- [Objective] Reproduce each of these items without any change.

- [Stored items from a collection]
'''

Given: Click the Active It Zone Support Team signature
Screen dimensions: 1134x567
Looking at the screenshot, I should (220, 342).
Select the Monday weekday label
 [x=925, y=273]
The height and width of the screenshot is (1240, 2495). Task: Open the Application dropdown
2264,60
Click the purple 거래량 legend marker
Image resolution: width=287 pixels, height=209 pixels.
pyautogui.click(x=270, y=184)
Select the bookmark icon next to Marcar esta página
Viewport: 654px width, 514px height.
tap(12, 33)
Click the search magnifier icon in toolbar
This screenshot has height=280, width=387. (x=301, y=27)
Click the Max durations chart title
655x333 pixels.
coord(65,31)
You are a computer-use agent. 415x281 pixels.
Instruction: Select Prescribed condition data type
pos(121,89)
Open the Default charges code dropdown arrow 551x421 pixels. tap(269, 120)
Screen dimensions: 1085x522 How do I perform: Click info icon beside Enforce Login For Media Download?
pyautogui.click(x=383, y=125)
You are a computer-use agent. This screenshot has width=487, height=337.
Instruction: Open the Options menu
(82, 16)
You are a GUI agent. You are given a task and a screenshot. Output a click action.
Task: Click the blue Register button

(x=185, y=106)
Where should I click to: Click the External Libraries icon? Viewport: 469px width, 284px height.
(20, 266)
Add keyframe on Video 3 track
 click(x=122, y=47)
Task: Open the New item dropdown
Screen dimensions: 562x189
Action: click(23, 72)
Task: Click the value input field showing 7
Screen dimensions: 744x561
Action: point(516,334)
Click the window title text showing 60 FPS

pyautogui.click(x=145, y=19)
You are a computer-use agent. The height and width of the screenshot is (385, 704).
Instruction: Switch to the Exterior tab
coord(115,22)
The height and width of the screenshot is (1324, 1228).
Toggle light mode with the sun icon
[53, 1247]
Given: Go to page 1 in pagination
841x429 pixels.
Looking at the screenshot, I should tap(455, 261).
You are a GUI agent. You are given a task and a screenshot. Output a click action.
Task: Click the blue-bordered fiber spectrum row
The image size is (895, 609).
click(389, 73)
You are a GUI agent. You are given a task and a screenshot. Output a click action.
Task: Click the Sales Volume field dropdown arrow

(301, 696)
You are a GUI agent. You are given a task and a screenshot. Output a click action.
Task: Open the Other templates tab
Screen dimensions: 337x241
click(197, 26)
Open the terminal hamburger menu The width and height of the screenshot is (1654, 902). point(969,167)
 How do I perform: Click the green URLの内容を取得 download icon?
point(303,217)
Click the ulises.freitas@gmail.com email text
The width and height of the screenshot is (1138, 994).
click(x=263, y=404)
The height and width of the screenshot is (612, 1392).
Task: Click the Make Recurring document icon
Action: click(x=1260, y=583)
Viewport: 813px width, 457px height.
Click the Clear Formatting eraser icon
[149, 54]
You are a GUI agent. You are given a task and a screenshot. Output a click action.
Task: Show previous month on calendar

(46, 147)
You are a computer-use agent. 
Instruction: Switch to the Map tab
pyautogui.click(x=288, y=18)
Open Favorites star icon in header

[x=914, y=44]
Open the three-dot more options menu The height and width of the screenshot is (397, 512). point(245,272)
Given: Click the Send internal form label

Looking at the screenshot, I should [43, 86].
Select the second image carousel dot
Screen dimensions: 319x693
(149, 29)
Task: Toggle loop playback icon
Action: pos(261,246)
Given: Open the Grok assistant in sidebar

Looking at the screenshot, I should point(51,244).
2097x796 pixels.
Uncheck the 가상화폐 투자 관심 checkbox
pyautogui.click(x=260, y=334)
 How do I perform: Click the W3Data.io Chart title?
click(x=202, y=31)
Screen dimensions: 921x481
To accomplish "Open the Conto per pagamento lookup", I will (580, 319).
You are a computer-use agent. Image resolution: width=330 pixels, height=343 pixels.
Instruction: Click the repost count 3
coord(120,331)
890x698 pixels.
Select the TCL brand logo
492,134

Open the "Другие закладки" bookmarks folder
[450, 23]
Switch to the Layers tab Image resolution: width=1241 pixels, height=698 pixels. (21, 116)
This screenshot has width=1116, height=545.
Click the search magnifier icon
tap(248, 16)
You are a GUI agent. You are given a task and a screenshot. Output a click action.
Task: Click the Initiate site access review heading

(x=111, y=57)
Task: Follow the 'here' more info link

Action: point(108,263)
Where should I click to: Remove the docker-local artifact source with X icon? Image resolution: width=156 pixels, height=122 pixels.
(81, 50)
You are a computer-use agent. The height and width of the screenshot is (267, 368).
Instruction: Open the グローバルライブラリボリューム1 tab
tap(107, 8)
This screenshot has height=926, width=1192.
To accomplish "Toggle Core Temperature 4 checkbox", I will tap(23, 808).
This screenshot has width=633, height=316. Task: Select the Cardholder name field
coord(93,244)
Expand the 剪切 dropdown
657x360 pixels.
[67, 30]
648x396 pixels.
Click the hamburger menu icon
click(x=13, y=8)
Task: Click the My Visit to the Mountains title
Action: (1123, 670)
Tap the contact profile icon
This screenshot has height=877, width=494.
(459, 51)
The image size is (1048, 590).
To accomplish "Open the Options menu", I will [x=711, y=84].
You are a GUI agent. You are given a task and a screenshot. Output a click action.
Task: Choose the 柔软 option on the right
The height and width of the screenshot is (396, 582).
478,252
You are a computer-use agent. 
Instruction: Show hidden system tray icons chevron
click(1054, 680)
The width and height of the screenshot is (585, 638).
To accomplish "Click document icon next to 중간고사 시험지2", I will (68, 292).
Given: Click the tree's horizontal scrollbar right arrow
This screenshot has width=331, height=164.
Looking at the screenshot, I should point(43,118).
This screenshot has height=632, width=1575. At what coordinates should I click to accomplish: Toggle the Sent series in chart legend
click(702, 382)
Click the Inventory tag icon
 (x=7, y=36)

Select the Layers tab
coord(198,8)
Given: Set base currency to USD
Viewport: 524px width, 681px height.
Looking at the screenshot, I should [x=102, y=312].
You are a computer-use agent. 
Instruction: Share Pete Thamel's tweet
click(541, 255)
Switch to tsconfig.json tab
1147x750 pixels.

'''

- [Expected answer]
Given: Click the Active It Zone Support Team signature
Screen dimensions: 1134x567
Looking at the screenshot, I should (220, 342).
Select the Monday weekday label
 [x=925, y=273]
The height and width of the screenshot is (1240, 2495). Task: Open the Application dropdown
2264,60
Click the purple 거래량 legend marker
Image resolution: width=287 pixels, height=209 pixels.
pyautogui.click(x=270, y=184)
Select the bookmark icon next to Marcar esta página
Viewport: 654px width, 514px height.
tap(12, 33)
Click the search magnifier icon in toolbar
This screenshot has height=280, width=387. (x=301, y=27)
Click the Max durations chart title
655x333 pixels.
coord(65,31)
You are a computer-use agent. 415x281 pixels.
Instruction: Select Prescribed condition data type
pos(121,89)
Open the Default charges code dropdown arrow 551x421 pixels. tap(269, 120)
Screen dimensions: 1085x522 How do I perform: Click info icon beside Enforce Login For Media Download?
pyautogui.click(x=383, y=125)
You are a computer-use agent. This screenshot has width=487, height=337.
Instruction: Open the Options menu
(82, 16)
You are a GUI agent. You are given a task and a screenshot. Output a click action.
Task: Click the blue Register button

(x=185, y=106)
Where should I click to: Click the External Libraries icon? Viewport: 469px width, 284px height.
(20, 266)
Add keyframe on Video 3 track
 click(x=122, y=47)
Task: Open the New item dropdown
Screen dimensions: 562x189
Action: click(23, 72)
Task: Click the value input field showing 7
Screen dimensions: 744x561
Action: point(516,334)
Click the window title text showing 60 FPS

pyautogui.click(x=145, y=19)
You are a computer-use agent. The height and width of the screenshot is (385, 704).
Instruction: Switch to the Exterior tab
coord(115,22)
The height and width of the screenshot is (1324, 1228).
Toggle light mode with the sun icon
[53, 1247]
Given: Go to page 1 in pagination
841x429 pixels.
Looking at the screenshot, I should tap(455, 261).
You are a GUI agent. You are given a task and a screenshot. Output a click action.
Task: Click the blue-bordered fiber spectrum row
The image size is (895, 609).
click(389, 73)
You are a GUI agent. You are given a task and a screenshot. Output a click action.
Task: Click the Sales Volume field dropdown arrow

(301, 696)
You are a GUI agent. You are given a task and a screenshot. Output a click action.
Task: Open the Other templates tab
Screen dimensions: 337x241
click(197, 26)
Open the terminal hamburger menu The width and height of the screenshot is (1654, 902). point(969,167)
 How do I perform: Click the green URLの内容を取得 download icon?
point(303,217)
Click the ulises.freitas@gmail.com email text
The width and height of the screenshot is (1138, 994).
click(x=263, y=404)
The height and width of the screenshot is (612, 1392).
Task: Click the Make Recurring document icon
Action: click(x=1260, y=583)
Viewport: 813px width, 457px height.
Click the Clear Formatting eraser icon
[149, 54]
You are a GUI agent. You are given a task and a screenshot. Output a click action.
Task: Show previous month on calendar

(46, 147)
You are a computer-use agent. 
Instruction: Switch to the Map tab
pyautogui.click(x=288, y=18)
Open Favorites star icon in header

[x=914, y=44]
Open the three-dot more options menu The height and width of the screenshot is (397, 512). point(245,272)
Given: Click the Send internal form label

Looking at the screenshot, I should [43, 86].
Select the second image carousel dot
Screen dimensions: 319x693
(149, 29)
Task: Toggle loop playback icon
Action: pos(261,246)
Given: Open the Grok assistant in sidebar

Looking at the screenshot, I should point(51,244).
2097x796 pixels.
Uncheck the 가상화폐 투자 관심 checkbox
pyautogui.click(x=260, y=334)
 How do I perform: Click the W3Data.io Chart title?
click(x=202, y=31)
Screen dimensions: 921x481
To accomplish "Open the Conto per pagamento lookup", I will (580, 319).
You are a computer-use agent. Image resolution: width=330 pixels, height=343 pixels.
Instruction: Click the repost count 3
coord(120,331)
890x698 pixels.
Select the TCL brand logo
492,134

Open the "Другие закладки" bookmarks folder
[450, 23]
Switch to the Layers tab Image resolution: width=1241 pixels, height=698 pixels. (21, 116)
This screenshot has width=1116, height=545.
Click the search magnifier icon
tap(248, 16)
You are a GUI agent. You are given a task and a screenshot. Output a click action.
Task: Click the Initiate site access review heading

(x=111, y=57)
Task: Follow the 'here' more info link

Action: point(108,263)
Where should I click to: Remove the docker-local artifact source with X icon? Image resolution: width=156 pixels, height=122 pixels.
(81, 50)
You are a computer-use agent. The height and width of the screenshot is (267, 368).
Instruction: Open the グローバルライブラリボリューム1 tab
tap(107, 8)
This screenshot has height=926, width=1192.
To accomplish "Toggle Core Temperature 4 checkbox", I will tap(23, 808).
This screenshot has width=633, height=316. Task: Select the Cardholder name field
coord(93,244)
Expand the 剪切 dropdown
657x360 pixels.
[67, 30]
648x396 pixels.
Click the hamburger menu icon
click(x=13, y=8)
Task: Click the My Visit to the Mountains title
Action: (1123, 670)
Tap the contact profile icon
This screenshot has height=877, width=494.
(459, 51)
The image size is (1048, 590).
To accomplish "Open the Options menu", I will [x=711, y=84].
You are a GUI agent. You are given a task and a screenshot. Output a click action.
Task: Choose the 柔软 option on the right
The height and width of the screenshot is (396, 582).
478,252
You are a computer-use agent. 
Instruction: Show hidden system tray icons chevron
click(1054, 680)
The width and height of the screenshot is (585, 638).
To accomplish "Click document icon next to 중간고사 시험지2", I will (68, 292).
Given: Click the tree's horizontal scrollbar right arrow
This screenshot has width=331, height=164.
Looking at the screenshot, I should point(43,118).
This screenshot has height=632, width=1575. At what coordinates should I click to accomplish: Toggle the Sent series in chart legend
click(702, 382)
Click the Inventory tag icon
 (x=7, y=36)

Select the Layers tab
coord(198,8)
Given: Set base currency to USD
Viewport: 524px width, 681px height.
Looking at the screenshot, I should [x=102, y=312].
You are a computer-use agent. 
Instruction: Share Pete Thamel's tweet
click(541, 255)
Switch to tsconfig.json tab
1147x750 pixels.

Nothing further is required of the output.